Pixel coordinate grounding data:
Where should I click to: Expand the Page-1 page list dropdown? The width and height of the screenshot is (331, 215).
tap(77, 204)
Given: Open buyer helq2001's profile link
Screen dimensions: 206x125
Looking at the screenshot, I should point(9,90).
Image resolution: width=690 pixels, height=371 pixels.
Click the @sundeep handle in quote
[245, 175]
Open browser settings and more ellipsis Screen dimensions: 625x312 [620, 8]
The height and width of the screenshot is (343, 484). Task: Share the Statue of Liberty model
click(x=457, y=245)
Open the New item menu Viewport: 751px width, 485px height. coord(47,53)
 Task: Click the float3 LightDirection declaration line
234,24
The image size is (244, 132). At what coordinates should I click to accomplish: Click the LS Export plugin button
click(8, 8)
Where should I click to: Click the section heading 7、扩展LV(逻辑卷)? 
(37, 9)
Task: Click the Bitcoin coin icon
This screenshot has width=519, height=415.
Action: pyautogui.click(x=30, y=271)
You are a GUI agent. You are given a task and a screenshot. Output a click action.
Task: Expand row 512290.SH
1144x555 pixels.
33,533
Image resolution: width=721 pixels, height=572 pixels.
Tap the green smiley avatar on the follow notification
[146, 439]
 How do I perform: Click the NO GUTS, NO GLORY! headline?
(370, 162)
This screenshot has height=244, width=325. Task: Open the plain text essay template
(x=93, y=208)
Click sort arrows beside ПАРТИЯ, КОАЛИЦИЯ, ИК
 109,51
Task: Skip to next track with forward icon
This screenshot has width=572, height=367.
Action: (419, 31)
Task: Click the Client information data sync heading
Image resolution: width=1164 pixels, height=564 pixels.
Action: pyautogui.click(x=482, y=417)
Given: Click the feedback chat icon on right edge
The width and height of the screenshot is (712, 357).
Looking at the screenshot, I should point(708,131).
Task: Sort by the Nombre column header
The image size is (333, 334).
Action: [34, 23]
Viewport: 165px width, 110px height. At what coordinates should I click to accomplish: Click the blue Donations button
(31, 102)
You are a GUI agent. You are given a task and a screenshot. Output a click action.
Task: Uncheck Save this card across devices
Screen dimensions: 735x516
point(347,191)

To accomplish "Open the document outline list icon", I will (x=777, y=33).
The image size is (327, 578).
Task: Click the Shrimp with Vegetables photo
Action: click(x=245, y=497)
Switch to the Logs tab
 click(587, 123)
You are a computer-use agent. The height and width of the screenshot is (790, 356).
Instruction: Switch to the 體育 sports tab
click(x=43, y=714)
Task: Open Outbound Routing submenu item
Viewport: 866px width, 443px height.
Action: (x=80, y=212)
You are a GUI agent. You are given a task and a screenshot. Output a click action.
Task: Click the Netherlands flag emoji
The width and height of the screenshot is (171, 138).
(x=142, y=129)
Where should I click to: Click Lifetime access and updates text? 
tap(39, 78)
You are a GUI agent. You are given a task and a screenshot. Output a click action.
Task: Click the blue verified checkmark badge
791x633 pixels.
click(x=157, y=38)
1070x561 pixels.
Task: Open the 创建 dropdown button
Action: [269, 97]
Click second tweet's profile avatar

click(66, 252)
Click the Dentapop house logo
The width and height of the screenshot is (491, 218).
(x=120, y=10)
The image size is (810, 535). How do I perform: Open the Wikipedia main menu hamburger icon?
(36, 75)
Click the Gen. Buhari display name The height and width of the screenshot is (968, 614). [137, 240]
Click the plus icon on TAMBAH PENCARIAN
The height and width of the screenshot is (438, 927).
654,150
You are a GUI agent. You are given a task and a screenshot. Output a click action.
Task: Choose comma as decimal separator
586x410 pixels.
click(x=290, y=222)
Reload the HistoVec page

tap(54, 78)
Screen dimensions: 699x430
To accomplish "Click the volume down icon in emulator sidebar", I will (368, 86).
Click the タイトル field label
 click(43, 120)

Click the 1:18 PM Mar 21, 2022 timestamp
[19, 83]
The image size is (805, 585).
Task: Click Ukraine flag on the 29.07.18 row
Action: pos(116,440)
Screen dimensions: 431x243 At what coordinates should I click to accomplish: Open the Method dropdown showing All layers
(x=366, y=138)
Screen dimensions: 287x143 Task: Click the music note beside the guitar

§ **About this task**: With the line containing "Click the Gen." as the start and the last line of the entries as the end, print that whole span exactly.

§ **Task solution**:
Click the Gen. Buhari display name The height and width of the screenshot is (968, 614). [137, 240]
Click the plus icon on TAMBAH PENCARIAN
The height and width of the screenshot is (438, 927).
654,150
You are a GUI agent. You are given a task and a screenshot. Output a click action.
Task: Choose comma as decimal separator
586x410 pixels.
click(x=290, y=222)
Reload the HistoVec page

tap(54, 78)
Screen dimensions: 699x430
To accomplish "Click the volume down icon in emulator sidebar", I will (368, 86).
Click the タイトル field label
 click(43, 120)

Click the 1:18 PM Mar 21, 2022 timestamp
[19, 83]
The image size is (805, 585).
Task: Click Ukraine flag on the 29.07.18 row
Action: pos(116,440)
Screen dimensions: 431x243 At what coordinates should I click to accomplish: Open the Method dropdown showing All layers
(x=366, y=138)
Screen dimensions: 287x143 Task: Click the music note beside the guitar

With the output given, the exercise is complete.